**Raw data:**
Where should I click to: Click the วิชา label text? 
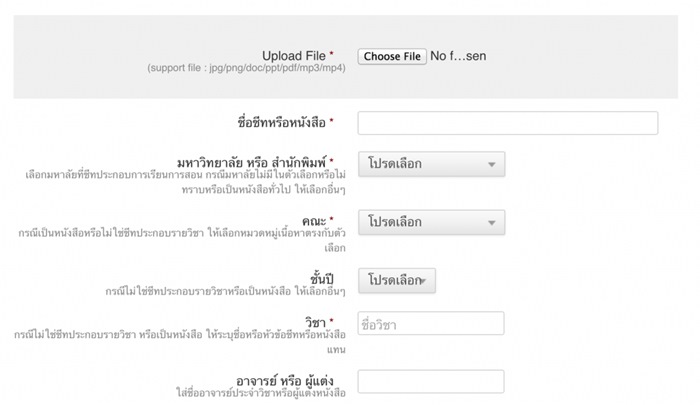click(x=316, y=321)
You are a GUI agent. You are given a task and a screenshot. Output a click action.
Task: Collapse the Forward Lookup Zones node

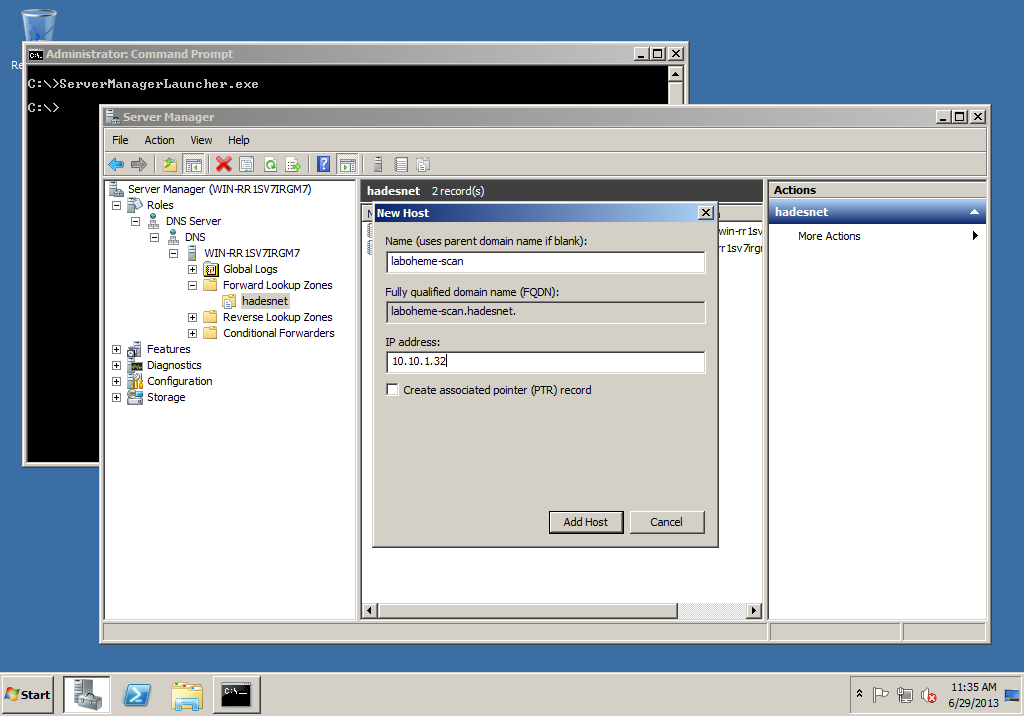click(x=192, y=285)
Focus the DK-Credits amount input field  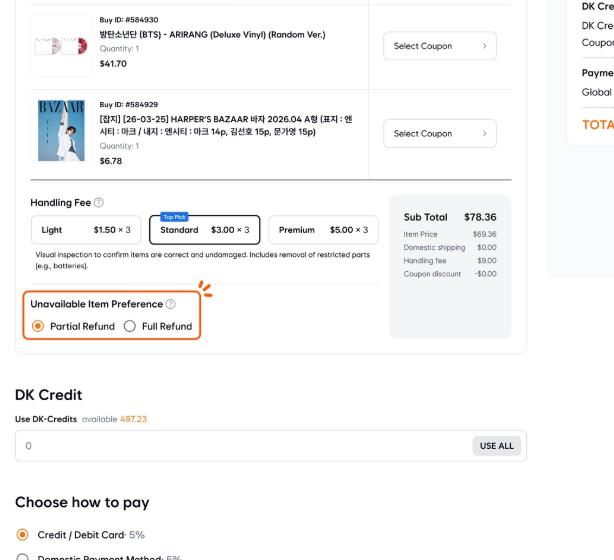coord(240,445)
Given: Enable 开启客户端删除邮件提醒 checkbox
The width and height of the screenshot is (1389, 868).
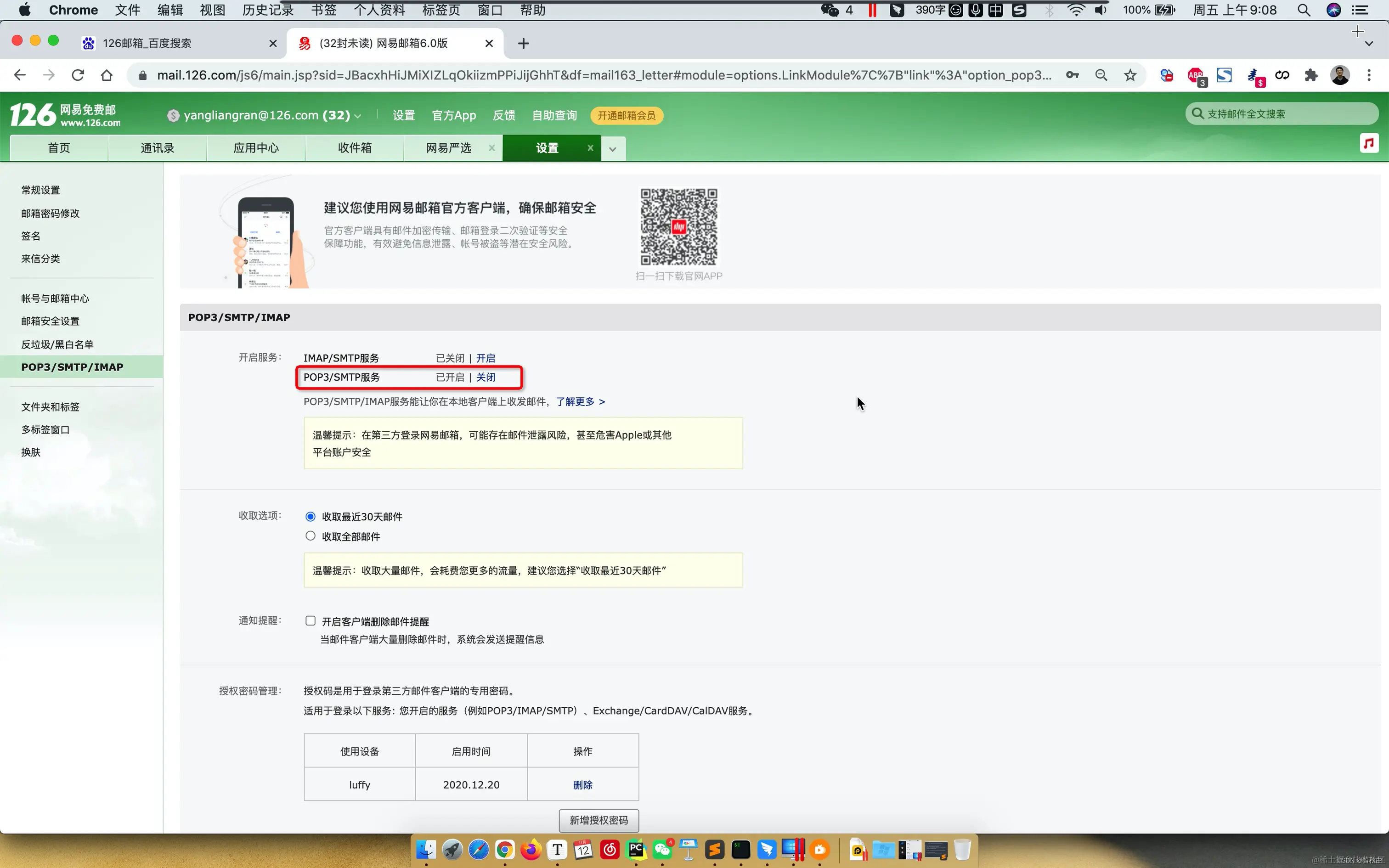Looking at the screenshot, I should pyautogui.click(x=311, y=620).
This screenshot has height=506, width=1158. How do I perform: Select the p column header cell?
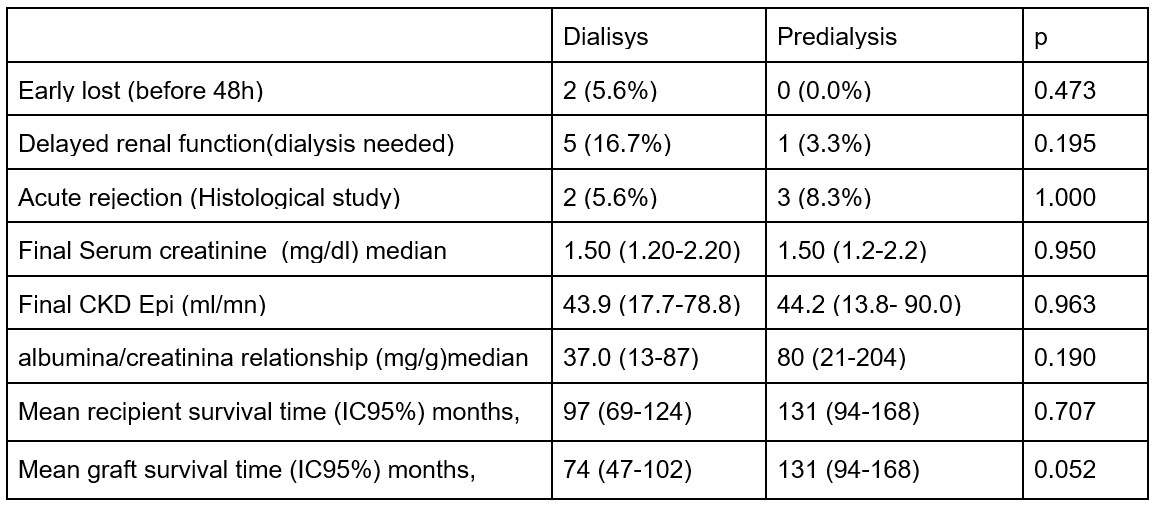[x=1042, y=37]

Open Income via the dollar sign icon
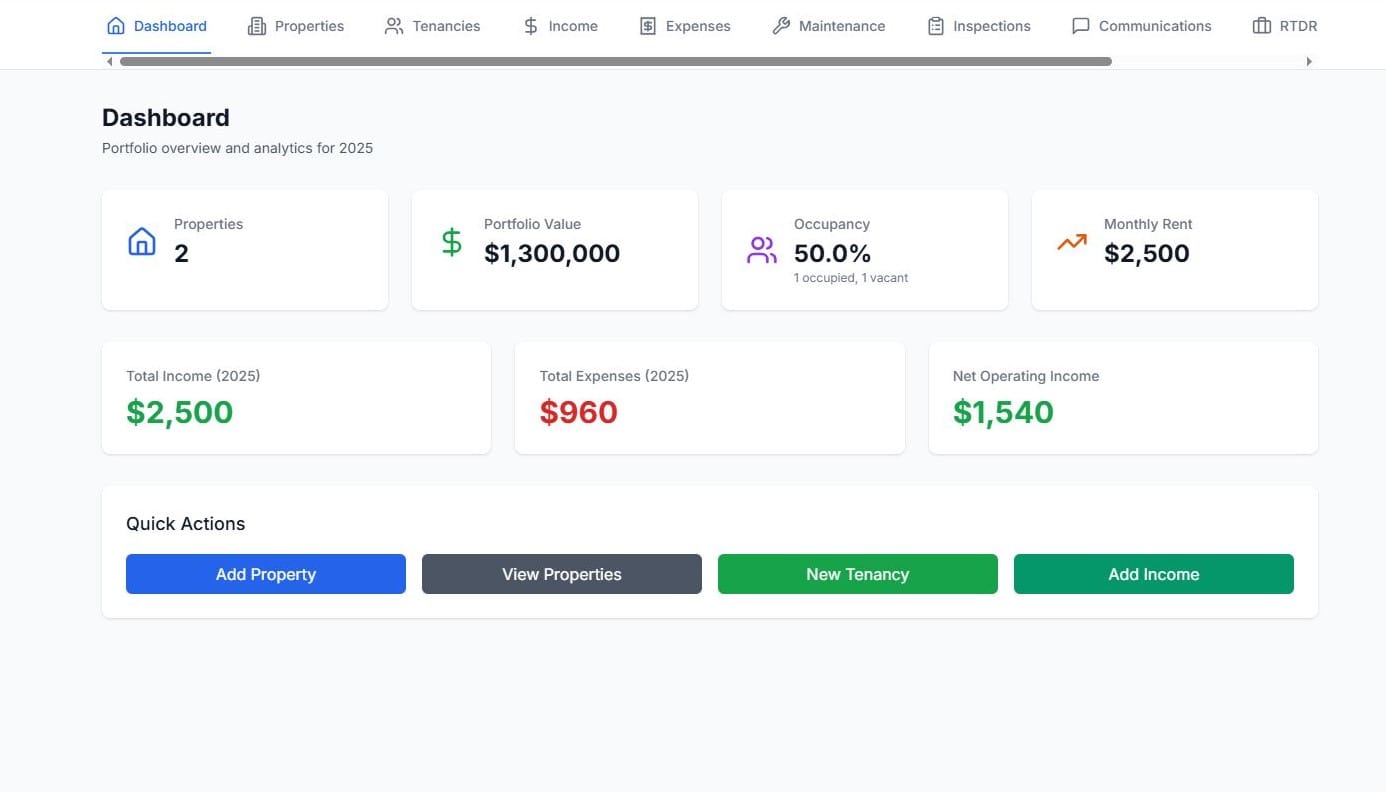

**Problem requirements:** Reproduce the listing from the line containing "Given: Enable 开启客户端删除邮件提醒 checkbox" to the end of the listing, keeping both ends, and leave the pictures out of your answer.

**Exercise result:**
Given: Enable 开启客户端删除邮件提醒 checkbox
The width and height of the screenshot is (1389, 868).
Looking at the screenshot, I should pyautogui.click(x=311, y=620).
This screenshot has height=506, width=1158. How do I perform: Select the p column header cell?
[x=1042, y=37]

Open Income via the dollar sign icon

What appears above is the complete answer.